- [AVAILABLE DATA]
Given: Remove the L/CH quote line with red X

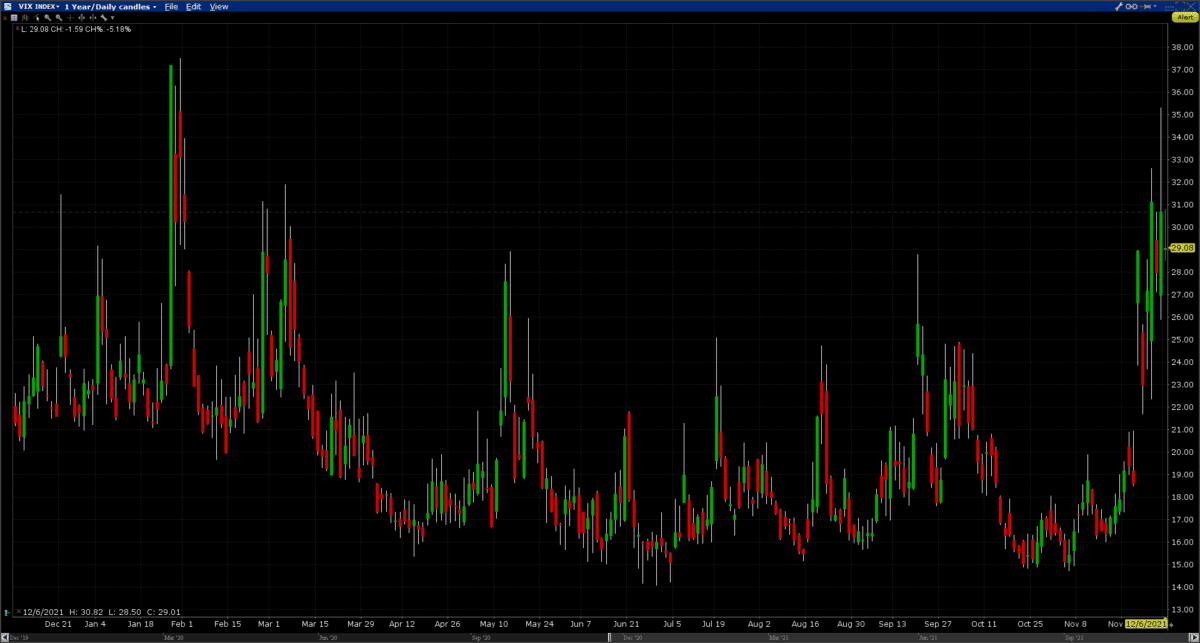Looking at the screenshot, I should (17, 28).
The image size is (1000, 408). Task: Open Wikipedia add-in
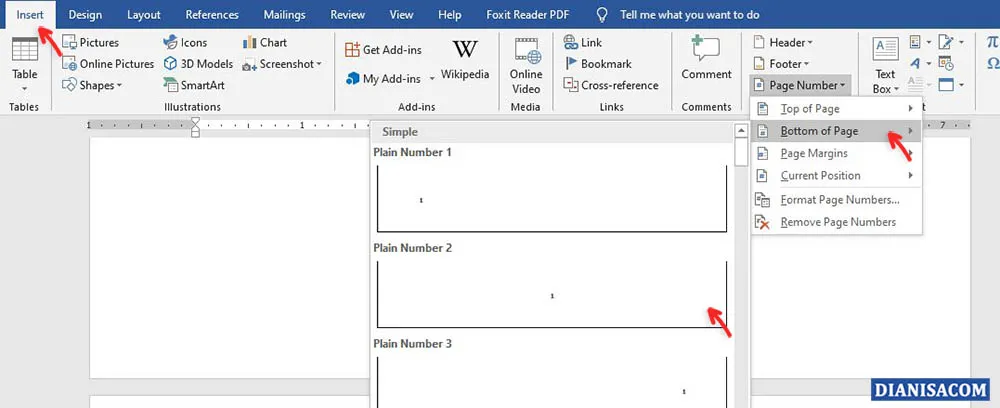point(465,59)
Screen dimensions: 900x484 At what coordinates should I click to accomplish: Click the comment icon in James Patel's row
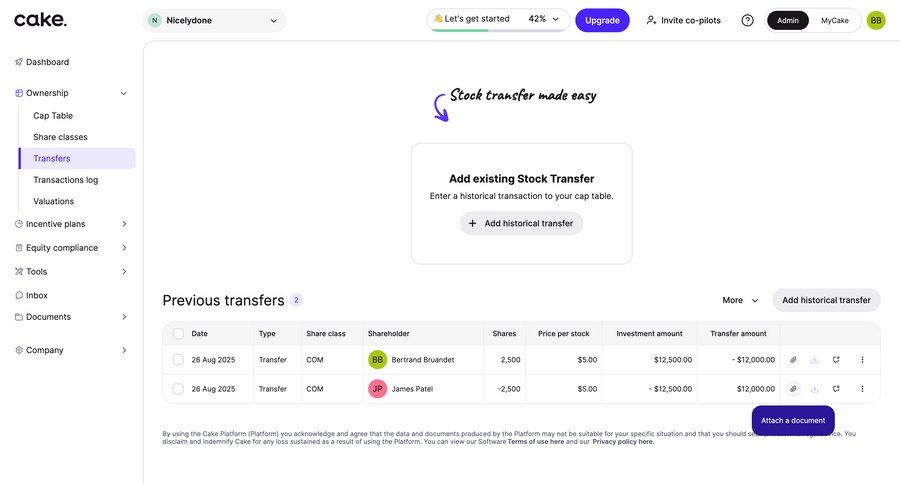tap(836, 389)
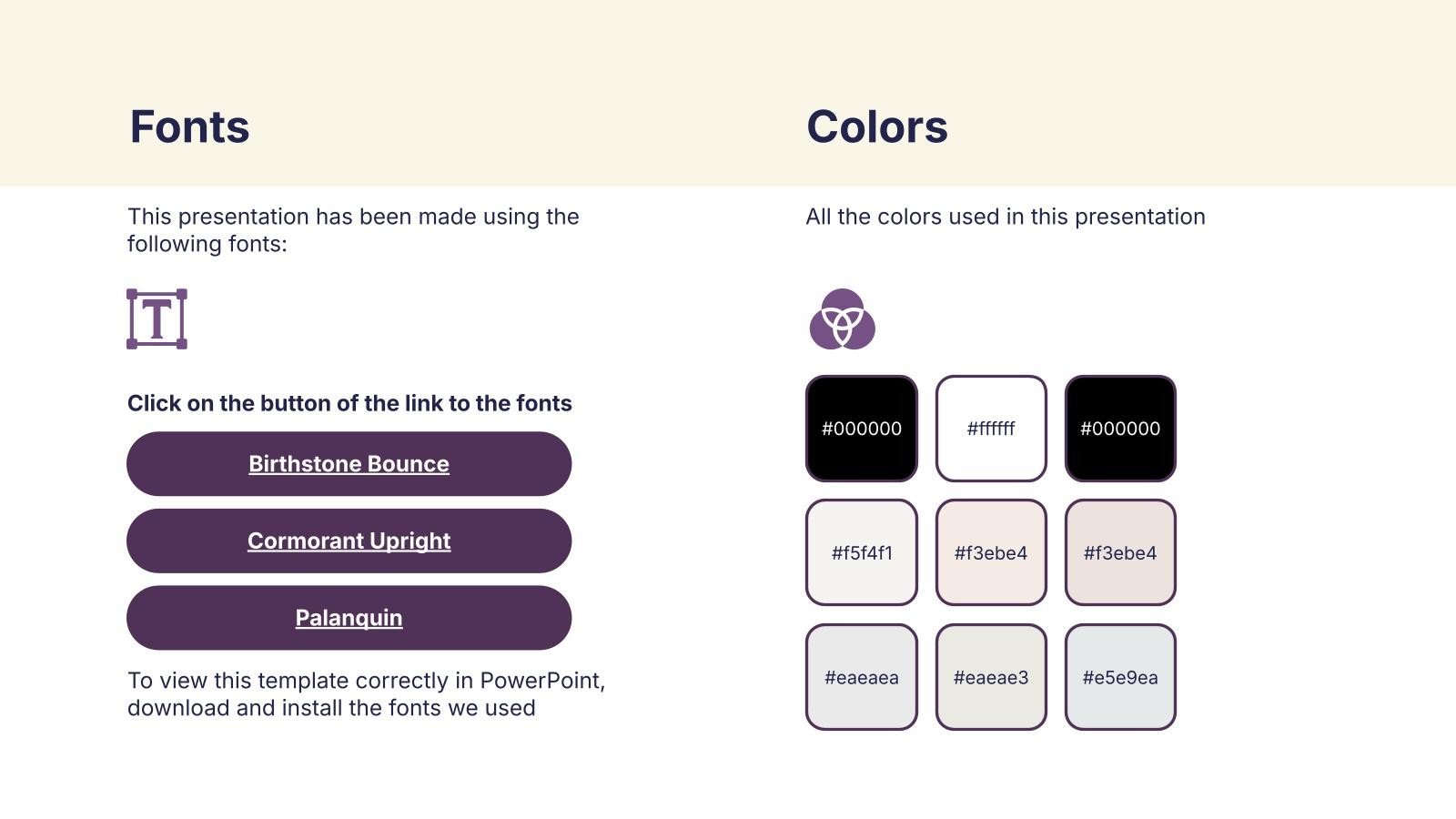Select the black swatch right of #ffffff
Screen dimensions: 1456x819
pos(1120,429)
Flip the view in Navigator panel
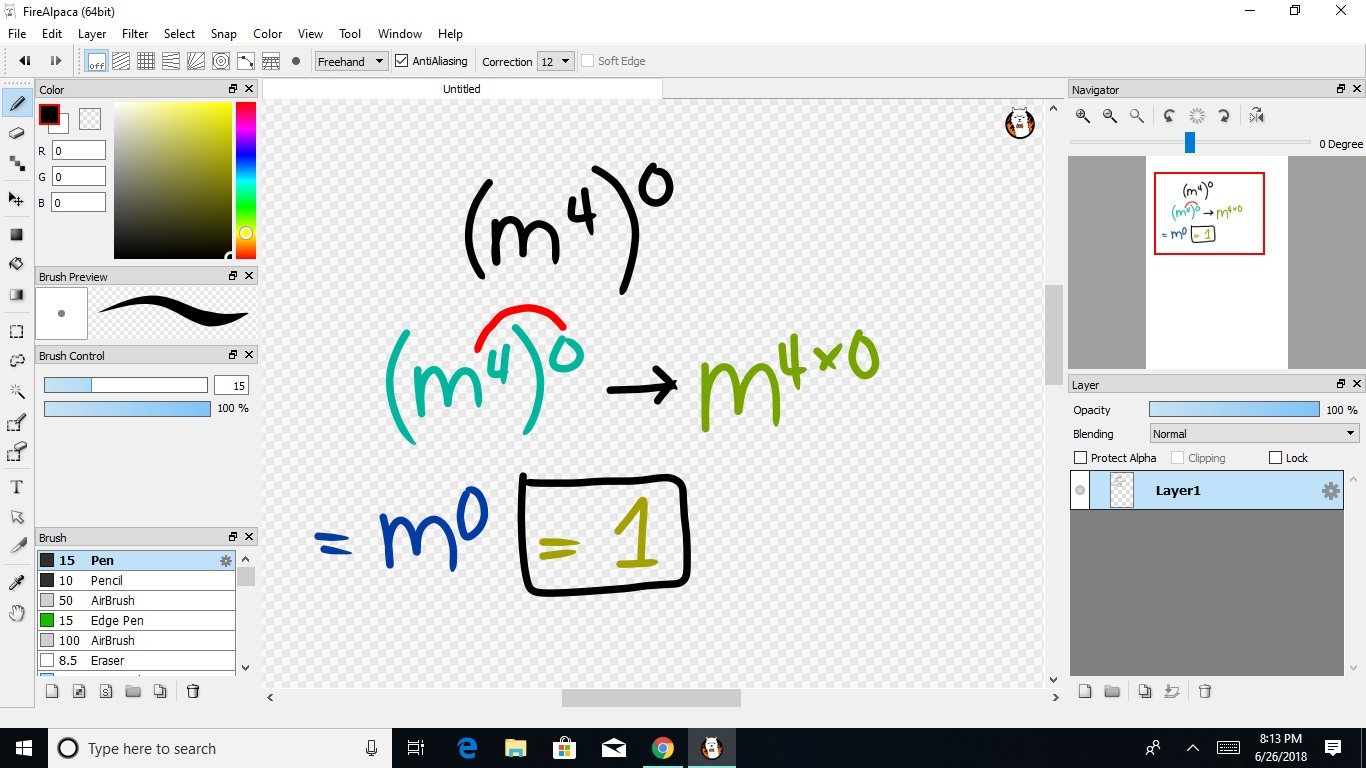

- [WHAT NEEDS TO BE DONE] When you return the records, keep every word unchanged and drop the pictures.

- [TASK RESPONSE]
Given: Remove the L/CH quote line with red X

Looking at the screenshot, I should (17, 28).
The image size is (1000, 408). Task: Open Wikipedia add-in
point(465,59)
Screen dimensions: 900x484 At what coordinates should I click to accomplish: Click the comment icon in James Patel's row
tap(836, 389)
Select the black swatch right of #ffffff
Screen dimensions: 1456x819
pos(1120,429)
Flip the view in Navigator panel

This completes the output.